Prompt a:
From the records, extract the lines starting with the line containing "Where should I click to: Click the Mettre" and continuing through the line containing "Action: (204, 20)", inclusive, and repeat them exactly.

Text section:
START

[I7 Extension] Mutable Kinds Draft

Hello all!

I am pleased to announce the first draft of a new extension I have written: Mutable Kinds.

Mutable Kinds allows you to change the default values of properties at run time.

I’m happy that I have got it working, but I’m not too happy with how it works. It will not have great performance as it essentially duplicates the properties system. An I6 object is created for every I7 kind, but it doesn’t actually have any properties, so I can’t use it as I would have preferred. Any ideas for improvements?

Interesting. If I understand correctly, when a property is at its default value, any I7 property read will intervene and return a value from a writable array instead? I’m curious to know the situation that motivated the hook.

I haven’t looked too closely, but here are a few comments:

  1. The name Dynamic Kinds'' makes me think that the extension will let me write things likenow the table is a door’’. Maybe something like ``Mutable Default Properties’’ would convey the purpose better?

  2. This behavior strikes me as unintuitive:[code]Include Dynamic Kinds by Dannii Willis.

Shop is a room.
A clock is a kind of thing. There is a clock.
A clock has a time called now. The now of a clock is usually 10:00 am.
The sundial and the grandfather clock are clocks.
The now of the grandfather clock is 10:01 am.

When play begins:
showme the now of the sundial;
showme the now of the grandfather clock;
increment the now of the kind of clock;
decrement the now of the grandfather clock;
showme the now of the sundial;
showme the now of the grandfather clock.[/code]
3. Should either/or properties be handled symmetrically, so that we can write things like ``now the kind of clock is on’’?

I want to rewrite the scrolls code of Kerkerkruip so that it can have a kind for each type of scroll rather than cloning scroll objects, and so that their secret names can be assigned to the individual scroll kinds. And now I’m doing it for the challenge too.

  1. Hmm. It wouldn’t be impossible to make “now the table is a door” work, though it would certainly be messy. Far messier than this is. I had thought about calling it “Mutable Kinds”…

  2. What do you find unintuitive about it?

END

Dataset excerpt
START

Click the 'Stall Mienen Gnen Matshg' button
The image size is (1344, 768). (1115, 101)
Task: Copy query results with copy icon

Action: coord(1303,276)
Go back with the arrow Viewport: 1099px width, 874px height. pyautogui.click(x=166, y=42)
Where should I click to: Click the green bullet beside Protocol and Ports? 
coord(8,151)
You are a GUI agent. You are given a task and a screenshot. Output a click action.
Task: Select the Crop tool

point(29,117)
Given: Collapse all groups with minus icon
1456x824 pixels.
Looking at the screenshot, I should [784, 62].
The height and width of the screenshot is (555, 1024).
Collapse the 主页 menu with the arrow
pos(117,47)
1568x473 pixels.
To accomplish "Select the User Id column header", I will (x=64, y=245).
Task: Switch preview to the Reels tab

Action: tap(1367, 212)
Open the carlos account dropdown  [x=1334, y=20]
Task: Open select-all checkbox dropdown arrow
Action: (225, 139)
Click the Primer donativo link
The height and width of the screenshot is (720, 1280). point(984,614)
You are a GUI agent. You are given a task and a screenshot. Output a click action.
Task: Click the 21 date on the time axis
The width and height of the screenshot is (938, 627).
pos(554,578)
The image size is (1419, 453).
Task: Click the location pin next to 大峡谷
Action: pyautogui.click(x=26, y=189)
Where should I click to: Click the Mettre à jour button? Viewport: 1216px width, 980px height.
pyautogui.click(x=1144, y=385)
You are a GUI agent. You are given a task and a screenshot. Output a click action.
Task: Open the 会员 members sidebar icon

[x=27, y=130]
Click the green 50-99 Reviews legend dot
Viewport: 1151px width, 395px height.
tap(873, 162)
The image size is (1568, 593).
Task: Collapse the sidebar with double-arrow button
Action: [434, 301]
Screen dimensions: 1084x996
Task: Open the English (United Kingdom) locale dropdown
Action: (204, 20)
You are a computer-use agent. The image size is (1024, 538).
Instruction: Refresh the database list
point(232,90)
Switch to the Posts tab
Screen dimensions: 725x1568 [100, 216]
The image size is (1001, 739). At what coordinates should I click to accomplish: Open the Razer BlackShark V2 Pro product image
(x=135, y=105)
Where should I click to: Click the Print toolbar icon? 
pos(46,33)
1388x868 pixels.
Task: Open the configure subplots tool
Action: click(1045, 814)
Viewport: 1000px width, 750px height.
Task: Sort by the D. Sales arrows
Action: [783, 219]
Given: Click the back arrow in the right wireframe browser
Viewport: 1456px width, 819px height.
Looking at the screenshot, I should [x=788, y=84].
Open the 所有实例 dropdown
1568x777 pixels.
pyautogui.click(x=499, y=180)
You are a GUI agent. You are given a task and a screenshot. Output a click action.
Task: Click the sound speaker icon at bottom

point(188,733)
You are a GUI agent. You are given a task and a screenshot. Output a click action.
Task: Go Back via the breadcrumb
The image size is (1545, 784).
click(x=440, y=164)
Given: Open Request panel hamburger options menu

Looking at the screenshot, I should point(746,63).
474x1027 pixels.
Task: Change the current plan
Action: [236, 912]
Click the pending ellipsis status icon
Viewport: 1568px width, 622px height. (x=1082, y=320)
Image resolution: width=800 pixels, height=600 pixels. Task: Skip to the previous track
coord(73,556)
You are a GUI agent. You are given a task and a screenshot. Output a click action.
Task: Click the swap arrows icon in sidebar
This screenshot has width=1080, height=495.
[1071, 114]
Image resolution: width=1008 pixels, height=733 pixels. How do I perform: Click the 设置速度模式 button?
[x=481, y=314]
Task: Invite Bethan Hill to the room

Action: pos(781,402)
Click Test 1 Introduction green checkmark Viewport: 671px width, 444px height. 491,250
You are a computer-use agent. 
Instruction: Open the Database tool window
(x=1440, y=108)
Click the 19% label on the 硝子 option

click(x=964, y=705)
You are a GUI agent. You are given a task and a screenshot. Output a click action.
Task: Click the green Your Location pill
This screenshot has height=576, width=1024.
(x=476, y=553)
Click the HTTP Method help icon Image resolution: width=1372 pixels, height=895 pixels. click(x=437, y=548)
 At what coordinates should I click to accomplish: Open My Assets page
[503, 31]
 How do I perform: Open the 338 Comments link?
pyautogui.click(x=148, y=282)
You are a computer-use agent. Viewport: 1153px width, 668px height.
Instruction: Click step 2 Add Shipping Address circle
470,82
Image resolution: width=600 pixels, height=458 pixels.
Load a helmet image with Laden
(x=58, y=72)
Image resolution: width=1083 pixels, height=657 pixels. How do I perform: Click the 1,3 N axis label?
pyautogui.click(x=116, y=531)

END

Prompt b:
List every statement that appears under "When play begins:" in the code sample in the post.

Final answer a:
Where should I click to: Click the Mettre à jour button? Viewport: 1216px width, 980px height.
pyautogui.click(x=1144, y=385)
You are a GUI agent. You are given a task and a screenshot. Output a click action.
Task: Open the 会员 members sidebar icon

[x=27, y=130]
Click the green 50-99 Reviews legend dot
Viewport: 1151px width, 395px height.
tap(873, 162)
The image size is (1568, 593).
Task: Collapse the sidebar with double-arrow button
Action: [434, 301]
Screen dimensions: 1084x996
Task: Open the English (United Kingdom) locale dropdown
Action: (204, 20)

Final answer b:
showme the now of the sundial
showme the now of the grandfather clock
increment the now of the kind of clock
decrement the now of the grandfather clock
showme the now of the sundial
showme the now of the grandfather clock